Nato per penare. Allegoria dei contadini francesi alla fine del Settecento
Nato per penare. Allegoria dei contadini francesi alla fine del Settecento

La chiesa cattolico-nazionale, cioè «gallicana», della Francia si basava giuridicamente, prima dell'Ottantanove, sul Concordato del 1516 stipulato a Bologna dal re Francesco I e dal papa Leone X, col quale il primo aveva rivendicato il diritto di nominare i candidati alle più alte cariche ecclesiastiche, e il secondo l'investitura canonica degli stessi. In cambio di questa sottomissione del clero, il re si assumeva l'onere di versare alla curia romana le cosiddette «annate», cioè un anno del reddito teorico di ogni beneficio (diocesi, abbazia, ecc.) che cambiava titolare. Grazie a «questo codice di brigantaggio – così chiamato da C. Fauchet, l'autore De la religion nationale (1789) -, il capo del sacerdozio e quello dello Stato si concedevano ciò che, secondo l'opinione universale, non apparteneva né all'uno né all'altro: i diritti dei popoli [alla scelta dei pastori] e il denaro della chiesa».

Ma, nonostante il cattolicesimo fosse una religione di stato, verso la metà del XVI sec. si diffuse nel sud della Francia il calvinismo, e subito furono eccidi e massacri fra le due confessioni. L'Editto di Nantes (1598) riconobbe agli ugonotti la libertà di culto, ma il cattolicesimo, facendo leva sul prestigio della propria «maggioranza», continuò a perseguitarli duramente, almeno sino al 1787, allorché un decreto regio concesse ai riformati lo stato civile dei loro matrimoni (senza più l'intermediazione del prete cattolico), la possibilità di battezzare i figli (prima era d'obbligo il rito cattolico), di praticare il culto in privato e di accedere ad alcune cariche pubbliche di minor rilievo. Gli ultimi due protestanti ad essere torturati e impiccati, rispettivamente nel 1761 e 1766, furono il mercante J. Calas e il cavaliere La Barre. Il loro numero complessivo, alla vigilia della rivoluzione, si aggirava sul mezzo milione.

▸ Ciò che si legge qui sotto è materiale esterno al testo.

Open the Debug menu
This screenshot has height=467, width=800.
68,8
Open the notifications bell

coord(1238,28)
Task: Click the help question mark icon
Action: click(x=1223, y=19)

Drammatica era anche la situazione dei giansenisti, la cui dottrina filocalvinista era già stata condannata nel 1713 dalla bolla Unigenitus. Usciti malconci dallo scontro con i gesuiti (l'abbazia di Port-Royal venne distrutta nel 1710 da Luigi XIV), nel 1749 i giansenisti dovettero subire anche l'umiliazione dei billets de confession: una vera e propria sottomissione scritta alla suddetta bolla che l'arcivescovo di Parigi pretendeva da parte di tutti quei moribondi sospettati di giansenismo, senza la quale non avrebbero potuto ricevere l'assoluzione. Condannata dal parlamento parigino, la richiesta non mancò di suscitare seri tumulti presso il palazzo arcivescovile. Tuttavia il giansenismo poté prendersi la rivincita sulla Compagnia di Gesù (già disciolta però nel 1773), fondendosi, negli anni della rivoluzione, col «richerismo», un movimento di soldati semplici e caporali del clero parrocchiale che rivendicava una gestione democratica e comunitaria della chiesa francese. E. Richer (1560-1631), sindaco della facoltà teologica di Parigi, fu appunto il primo a sostenere la pari dignità dei poteri di tutto il clero.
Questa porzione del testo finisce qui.